BDP councilors made catcalls at the mass choir and some were heard referring to it as “Maaparankwe”, which is the name of the BDP choir in Francistown. Some of the councilors would later tell The Sunday Standard that they were irked by the fact that the mass choir was always singing eulogies and praises to Muzila.
This, they said, was proof that the District Commissioner was using the choir to launch herself ahead of the BDP Bulela Distwe primary elections when she is expected to battle it out with incumbent MP, Tshelang Masisi, and former mayor Peter Ngoma for the Francistown West constituency.
The councilors said that it was inappropriate for the mass choir not to praise the President but rather sing Muzila’s praises at a time when the President was bidding the nation farewell.
“This is Mogae‘s day and the choir should sing his praises, not those of Muzila,” they said in exasperation.
One BDP councilor indicated that they had, during the plenary meetings for the president’s visit, advocated for politically neutral choirs like those from the Botswana Defense Force and the Botswana Police, but were overruled by the District Commissioner who favoured the mass choir. “It is not surprising that this choir is singing her praises. After all, it is common knowledge that the mass choir is made up of employees under her supervision and those who are in her AIDS committees,” charged another councilor.
But the final straw for the councilors came when, during the vote of thanks just before the Francistown East MP Phandu Skelemani gave his speech, the Master of Ceremonies announced that the District Commissioner had asked that she be given a few minutes to bid Francistowners farewell as she was due to retire from the public service on March 31.
“Where is she going?” asked the councilors loudly, by then with scant regard to the presence of the President. Muzila then went on to announce that she was leaving public office to run her non profit making organization called Tabitha Training School at nearby Block 8. But to the Francistown councilors and political commentators the damage was already done as they felt that Muzila had hijacked the Presidential farewell, which Francistowners had attended in droves, to launch her political career. They also said that she had blatantly disrespected the president and the public service at large by using public fora and abusing her office and stature to make announcements that many perceived to be to her own advantage and not for the public interest.
“It is wrong for the District Commissioner to use a public forum that was not meant for her to her own advantage. She had ample time to say farewell to Francistowners in the future. Why would she want to hijack the presidential farewell visit? This is disrespectful and it is tantamount to the very abuse of office that we have been talking about,” they fumed.
Talking to The Sunday Standard on Friday, councilor Ignatius Moswaane a long time vociferous detractor of Muzila, said that it is very unfortunate that the District Commissioner would want to steal the limelight away from the President.
”Other public officers have resigned before, some of them more senior than her, but they have never strived to use the president’s time to their own advantage,” he said.

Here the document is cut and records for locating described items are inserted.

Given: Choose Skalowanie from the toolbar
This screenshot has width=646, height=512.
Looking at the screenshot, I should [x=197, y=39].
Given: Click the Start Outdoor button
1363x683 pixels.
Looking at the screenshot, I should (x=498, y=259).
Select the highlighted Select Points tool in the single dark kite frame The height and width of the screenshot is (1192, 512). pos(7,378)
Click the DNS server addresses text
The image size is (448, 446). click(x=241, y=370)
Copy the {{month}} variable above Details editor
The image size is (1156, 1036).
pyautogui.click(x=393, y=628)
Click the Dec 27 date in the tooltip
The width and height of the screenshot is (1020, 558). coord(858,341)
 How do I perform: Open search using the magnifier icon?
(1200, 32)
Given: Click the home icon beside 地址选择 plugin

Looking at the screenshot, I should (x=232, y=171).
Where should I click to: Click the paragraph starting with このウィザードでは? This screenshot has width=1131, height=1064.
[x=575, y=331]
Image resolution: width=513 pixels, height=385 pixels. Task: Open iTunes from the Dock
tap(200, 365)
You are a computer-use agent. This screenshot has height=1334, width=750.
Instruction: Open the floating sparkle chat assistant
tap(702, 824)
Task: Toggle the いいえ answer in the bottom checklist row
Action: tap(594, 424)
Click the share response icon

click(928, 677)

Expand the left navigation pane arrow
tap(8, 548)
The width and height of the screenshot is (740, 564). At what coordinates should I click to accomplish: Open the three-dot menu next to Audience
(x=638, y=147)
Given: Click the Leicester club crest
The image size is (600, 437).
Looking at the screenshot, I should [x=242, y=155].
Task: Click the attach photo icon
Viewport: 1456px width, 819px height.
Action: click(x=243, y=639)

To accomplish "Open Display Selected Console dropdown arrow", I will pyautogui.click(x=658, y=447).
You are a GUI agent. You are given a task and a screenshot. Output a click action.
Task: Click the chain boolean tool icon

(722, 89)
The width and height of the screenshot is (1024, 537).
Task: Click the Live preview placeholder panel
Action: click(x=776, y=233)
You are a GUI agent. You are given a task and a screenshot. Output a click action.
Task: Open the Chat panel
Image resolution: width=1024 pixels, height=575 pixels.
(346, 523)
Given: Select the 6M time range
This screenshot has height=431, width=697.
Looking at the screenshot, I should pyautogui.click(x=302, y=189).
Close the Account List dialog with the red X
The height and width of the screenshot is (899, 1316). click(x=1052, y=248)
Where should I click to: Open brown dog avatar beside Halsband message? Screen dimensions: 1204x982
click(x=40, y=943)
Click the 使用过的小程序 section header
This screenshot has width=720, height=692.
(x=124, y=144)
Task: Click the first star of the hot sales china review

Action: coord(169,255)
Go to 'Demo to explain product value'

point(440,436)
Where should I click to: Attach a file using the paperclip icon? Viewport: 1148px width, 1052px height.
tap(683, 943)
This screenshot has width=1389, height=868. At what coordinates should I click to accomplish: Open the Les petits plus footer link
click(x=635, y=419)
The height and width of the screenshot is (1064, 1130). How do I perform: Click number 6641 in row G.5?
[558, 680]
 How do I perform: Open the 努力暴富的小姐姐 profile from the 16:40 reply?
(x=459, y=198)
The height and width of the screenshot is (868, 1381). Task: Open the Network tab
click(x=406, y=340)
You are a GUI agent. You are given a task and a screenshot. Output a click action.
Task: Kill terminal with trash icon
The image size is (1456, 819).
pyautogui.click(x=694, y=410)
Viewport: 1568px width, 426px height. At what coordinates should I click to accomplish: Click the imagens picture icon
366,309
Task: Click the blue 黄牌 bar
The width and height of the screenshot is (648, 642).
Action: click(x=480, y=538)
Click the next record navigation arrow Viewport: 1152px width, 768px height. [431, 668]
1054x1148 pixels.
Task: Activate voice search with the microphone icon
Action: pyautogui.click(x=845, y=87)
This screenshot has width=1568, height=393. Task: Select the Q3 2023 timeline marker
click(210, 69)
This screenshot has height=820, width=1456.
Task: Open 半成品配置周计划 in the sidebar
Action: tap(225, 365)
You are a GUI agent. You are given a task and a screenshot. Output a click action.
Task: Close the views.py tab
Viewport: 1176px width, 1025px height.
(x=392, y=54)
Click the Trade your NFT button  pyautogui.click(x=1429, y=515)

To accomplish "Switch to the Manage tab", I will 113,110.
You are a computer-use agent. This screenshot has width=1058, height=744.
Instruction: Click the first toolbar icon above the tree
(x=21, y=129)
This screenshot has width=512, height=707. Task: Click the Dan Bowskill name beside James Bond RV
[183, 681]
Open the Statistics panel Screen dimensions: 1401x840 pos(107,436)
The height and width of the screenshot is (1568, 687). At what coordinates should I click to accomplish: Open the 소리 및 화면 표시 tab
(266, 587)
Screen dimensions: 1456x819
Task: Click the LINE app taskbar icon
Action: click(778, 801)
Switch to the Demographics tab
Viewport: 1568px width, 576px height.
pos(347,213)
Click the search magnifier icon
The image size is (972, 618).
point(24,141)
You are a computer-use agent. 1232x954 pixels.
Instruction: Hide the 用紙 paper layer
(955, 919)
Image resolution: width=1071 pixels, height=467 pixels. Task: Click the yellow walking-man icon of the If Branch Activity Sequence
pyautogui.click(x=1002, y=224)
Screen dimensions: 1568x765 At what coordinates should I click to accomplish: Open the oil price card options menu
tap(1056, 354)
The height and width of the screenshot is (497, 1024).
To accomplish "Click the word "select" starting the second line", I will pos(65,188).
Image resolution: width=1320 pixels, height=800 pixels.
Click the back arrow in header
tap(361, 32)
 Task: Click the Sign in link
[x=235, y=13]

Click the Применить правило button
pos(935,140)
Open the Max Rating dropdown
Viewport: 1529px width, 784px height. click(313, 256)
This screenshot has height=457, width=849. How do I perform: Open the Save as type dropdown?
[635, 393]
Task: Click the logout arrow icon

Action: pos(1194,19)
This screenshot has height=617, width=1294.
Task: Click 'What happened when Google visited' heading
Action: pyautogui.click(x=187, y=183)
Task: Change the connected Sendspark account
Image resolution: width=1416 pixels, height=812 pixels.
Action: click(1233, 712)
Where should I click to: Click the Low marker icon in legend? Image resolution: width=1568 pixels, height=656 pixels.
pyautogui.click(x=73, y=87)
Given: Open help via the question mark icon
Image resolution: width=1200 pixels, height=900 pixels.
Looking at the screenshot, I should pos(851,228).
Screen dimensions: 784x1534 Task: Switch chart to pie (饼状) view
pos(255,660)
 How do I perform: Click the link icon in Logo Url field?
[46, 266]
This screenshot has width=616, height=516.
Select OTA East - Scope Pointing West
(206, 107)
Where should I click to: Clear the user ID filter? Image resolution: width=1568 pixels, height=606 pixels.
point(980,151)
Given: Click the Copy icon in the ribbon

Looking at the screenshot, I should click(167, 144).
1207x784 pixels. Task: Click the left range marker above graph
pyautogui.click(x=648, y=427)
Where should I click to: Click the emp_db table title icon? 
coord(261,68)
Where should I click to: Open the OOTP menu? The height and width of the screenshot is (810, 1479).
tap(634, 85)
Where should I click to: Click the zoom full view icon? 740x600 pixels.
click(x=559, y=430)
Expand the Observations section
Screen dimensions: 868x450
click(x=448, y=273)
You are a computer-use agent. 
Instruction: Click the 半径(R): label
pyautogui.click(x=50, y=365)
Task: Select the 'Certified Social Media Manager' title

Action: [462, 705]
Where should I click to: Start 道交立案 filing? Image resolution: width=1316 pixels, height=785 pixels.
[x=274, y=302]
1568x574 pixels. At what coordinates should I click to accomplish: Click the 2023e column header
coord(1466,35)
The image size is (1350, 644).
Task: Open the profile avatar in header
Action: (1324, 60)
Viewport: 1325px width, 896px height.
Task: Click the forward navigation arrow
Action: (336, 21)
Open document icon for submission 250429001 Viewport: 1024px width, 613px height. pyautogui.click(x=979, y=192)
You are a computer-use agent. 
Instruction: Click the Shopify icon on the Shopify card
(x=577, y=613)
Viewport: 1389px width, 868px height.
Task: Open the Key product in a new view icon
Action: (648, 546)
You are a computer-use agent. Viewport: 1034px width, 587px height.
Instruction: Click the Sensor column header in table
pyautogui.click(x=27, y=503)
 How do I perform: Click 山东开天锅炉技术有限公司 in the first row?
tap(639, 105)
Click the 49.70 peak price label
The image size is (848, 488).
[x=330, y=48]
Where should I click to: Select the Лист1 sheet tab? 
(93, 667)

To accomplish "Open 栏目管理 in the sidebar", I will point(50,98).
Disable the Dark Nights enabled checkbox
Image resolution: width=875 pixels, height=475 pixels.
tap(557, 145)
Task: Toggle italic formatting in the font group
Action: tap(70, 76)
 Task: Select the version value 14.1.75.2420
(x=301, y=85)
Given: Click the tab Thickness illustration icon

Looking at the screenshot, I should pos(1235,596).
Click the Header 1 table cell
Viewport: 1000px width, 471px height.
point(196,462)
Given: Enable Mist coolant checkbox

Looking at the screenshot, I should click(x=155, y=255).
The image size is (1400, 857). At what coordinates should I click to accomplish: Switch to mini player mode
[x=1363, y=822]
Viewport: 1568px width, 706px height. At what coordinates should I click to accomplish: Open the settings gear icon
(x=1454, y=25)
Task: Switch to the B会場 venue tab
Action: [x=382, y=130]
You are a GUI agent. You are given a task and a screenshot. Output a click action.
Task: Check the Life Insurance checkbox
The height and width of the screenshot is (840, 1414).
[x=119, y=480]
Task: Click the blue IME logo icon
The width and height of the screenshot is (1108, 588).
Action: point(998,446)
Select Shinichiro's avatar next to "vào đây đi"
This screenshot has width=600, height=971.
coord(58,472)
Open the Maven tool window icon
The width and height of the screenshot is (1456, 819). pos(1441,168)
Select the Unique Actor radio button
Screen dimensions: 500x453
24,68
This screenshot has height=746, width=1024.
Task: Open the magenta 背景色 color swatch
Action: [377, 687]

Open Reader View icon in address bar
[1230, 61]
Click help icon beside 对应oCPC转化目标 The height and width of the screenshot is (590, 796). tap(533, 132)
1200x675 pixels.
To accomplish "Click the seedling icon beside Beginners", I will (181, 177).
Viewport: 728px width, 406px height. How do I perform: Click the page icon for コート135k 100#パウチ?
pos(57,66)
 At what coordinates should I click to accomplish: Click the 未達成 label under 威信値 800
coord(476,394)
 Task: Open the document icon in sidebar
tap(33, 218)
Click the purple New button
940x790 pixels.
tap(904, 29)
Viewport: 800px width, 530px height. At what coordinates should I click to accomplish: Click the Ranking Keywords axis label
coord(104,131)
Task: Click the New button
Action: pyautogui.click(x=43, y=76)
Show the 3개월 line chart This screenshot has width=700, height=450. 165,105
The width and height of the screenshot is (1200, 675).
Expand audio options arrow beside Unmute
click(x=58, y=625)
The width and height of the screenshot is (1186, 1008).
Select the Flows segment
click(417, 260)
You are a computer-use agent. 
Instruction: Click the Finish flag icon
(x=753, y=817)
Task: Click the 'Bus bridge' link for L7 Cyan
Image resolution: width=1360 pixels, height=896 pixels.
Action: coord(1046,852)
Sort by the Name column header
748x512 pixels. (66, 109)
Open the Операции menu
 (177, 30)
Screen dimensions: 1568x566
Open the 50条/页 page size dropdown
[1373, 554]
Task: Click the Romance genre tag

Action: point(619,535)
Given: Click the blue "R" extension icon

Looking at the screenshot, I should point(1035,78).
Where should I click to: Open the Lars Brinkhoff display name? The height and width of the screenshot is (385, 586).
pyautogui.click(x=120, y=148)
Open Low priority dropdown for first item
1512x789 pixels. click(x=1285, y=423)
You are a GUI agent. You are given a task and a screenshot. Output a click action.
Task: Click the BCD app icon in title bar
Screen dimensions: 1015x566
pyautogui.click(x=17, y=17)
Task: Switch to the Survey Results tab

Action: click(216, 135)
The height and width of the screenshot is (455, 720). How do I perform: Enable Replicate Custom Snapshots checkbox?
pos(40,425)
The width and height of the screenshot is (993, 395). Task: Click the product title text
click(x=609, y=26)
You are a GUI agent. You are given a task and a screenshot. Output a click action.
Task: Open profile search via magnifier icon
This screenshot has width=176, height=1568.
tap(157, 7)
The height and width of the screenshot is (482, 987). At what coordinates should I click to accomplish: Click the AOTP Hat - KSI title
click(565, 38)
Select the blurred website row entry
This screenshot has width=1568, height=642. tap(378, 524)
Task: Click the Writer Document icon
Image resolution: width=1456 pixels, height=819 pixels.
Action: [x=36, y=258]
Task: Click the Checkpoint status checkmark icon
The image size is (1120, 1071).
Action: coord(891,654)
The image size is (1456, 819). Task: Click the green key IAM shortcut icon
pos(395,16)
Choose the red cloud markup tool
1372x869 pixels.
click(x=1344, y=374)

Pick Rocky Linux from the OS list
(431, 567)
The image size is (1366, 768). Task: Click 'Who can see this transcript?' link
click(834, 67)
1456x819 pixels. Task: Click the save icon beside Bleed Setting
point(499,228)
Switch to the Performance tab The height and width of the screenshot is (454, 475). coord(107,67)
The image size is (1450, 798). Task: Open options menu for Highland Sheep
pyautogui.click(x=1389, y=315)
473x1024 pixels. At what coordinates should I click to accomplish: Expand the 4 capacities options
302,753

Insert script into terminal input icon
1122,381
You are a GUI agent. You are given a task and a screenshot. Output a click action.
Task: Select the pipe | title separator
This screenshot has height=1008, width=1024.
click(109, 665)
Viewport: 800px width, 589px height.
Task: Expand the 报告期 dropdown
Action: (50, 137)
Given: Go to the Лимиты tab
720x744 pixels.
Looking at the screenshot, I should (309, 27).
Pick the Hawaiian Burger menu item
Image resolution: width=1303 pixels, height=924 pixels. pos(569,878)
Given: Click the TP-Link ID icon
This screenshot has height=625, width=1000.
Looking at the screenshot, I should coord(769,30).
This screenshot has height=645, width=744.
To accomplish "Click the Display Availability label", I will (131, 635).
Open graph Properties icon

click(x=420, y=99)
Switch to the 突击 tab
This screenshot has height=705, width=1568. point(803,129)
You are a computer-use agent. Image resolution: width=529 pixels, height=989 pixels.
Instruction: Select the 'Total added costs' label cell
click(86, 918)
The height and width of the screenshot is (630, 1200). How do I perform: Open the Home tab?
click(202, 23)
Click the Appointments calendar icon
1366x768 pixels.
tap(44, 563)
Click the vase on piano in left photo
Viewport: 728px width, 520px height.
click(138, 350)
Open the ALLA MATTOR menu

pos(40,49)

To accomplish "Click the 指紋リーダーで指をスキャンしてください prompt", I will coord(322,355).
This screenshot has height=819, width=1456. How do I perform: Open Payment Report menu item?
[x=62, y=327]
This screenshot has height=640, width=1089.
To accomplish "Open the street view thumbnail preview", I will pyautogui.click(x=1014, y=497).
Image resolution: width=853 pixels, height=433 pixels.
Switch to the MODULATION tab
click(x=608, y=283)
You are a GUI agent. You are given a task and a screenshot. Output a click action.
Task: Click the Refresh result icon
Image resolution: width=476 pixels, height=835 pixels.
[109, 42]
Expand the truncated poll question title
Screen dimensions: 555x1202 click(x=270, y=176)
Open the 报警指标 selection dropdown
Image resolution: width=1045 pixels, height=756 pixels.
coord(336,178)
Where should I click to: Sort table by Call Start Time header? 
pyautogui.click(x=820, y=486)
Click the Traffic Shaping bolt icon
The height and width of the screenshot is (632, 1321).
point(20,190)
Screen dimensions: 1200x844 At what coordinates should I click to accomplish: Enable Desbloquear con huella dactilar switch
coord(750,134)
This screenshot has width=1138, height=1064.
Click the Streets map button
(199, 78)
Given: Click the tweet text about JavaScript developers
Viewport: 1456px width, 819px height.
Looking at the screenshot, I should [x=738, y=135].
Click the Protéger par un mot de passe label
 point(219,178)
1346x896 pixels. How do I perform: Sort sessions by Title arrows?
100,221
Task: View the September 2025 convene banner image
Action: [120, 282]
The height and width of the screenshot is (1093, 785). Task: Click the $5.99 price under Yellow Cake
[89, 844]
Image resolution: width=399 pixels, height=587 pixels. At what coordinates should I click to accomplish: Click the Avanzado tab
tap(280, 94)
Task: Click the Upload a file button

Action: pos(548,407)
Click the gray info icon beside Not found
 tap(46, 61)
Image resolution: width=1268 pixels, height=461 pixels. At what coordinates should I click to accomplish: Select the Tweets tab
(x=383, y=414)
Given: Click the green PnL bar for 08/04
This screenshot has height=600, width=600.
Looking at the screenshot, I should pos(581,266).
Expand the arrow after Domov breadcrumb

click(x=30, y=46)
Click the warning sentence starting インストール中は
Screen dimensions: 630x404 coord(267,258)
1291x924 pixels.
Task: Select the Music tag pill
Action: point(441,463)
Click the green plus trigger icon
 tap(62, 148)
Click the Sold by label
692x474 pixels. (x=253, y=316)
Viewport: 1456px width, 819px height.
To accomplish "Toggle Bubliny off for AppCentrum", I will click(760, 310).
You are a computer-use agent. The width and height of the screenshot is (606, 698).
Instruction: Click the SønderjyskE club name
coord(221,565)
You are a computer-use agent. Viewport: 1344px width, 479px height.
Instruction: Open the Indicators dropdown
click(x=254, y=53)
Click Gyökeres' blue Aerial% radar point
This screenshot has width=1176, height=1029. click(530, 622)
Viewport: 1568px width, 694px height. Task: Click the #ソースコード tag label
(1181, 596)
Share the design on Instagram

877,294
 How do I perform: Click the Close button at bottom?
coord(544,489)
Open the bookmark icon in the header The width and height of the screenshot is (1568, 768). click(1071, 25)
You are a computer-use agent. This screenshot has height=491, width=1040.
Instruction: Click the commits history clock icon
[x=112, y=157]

Muzila is no stranger to political controversy as she has always been a favourite subject in freedom square politics. Francistown West MP Tshelang Masisi and former mayor, Ignatius Moswaane, have on more than one occasion accused her of abusing her office as District Commissioner to campaign for future political office, openly challenging her to resign from the public service and join the murky waters of freedom square politics if she fancied herself as a politician.
Many feel that Moswaane and Masisi’s worries were justified and those close to her say that the die is already cast and that it is only a matter of time before she declares her candidature for Francistown West.
Meanwhile, a Muzila sympathizer, Otto Masogo, said that he does not understand what the councilors are complaining about. He said that the Presidential farewell was not a political rally but a kgotla meeting at which the DC was within her rights to make the announcement.
”Where would she have found another opportunity to bid her people farewell? It is very difficult to call people to kgotla meetings as they have work commitments,” he said. Masogo added that the response that he got from the public was that the people were happy that at least their beloved DC had said goodbye to them.
He also threw salvos at Muzila’s detractors saying that it will be interesting to see what straws they are now going to clutch at as they have always unfairly accused her of using her office for political gain when, in fact, she was just performing her duties as a DC.
”Muzila leaves on the same date as the President. It was only fair that she asks for a few minutes to bid Francistowners farewell with the knowledge that she has served them well and has no reason to run away,” he said.While the District Commissioner could not be reached for comment, she has in the past refused to answer to her detractors’ allegations saying that she is not allowed to comment on political matters as she is still a civil servant.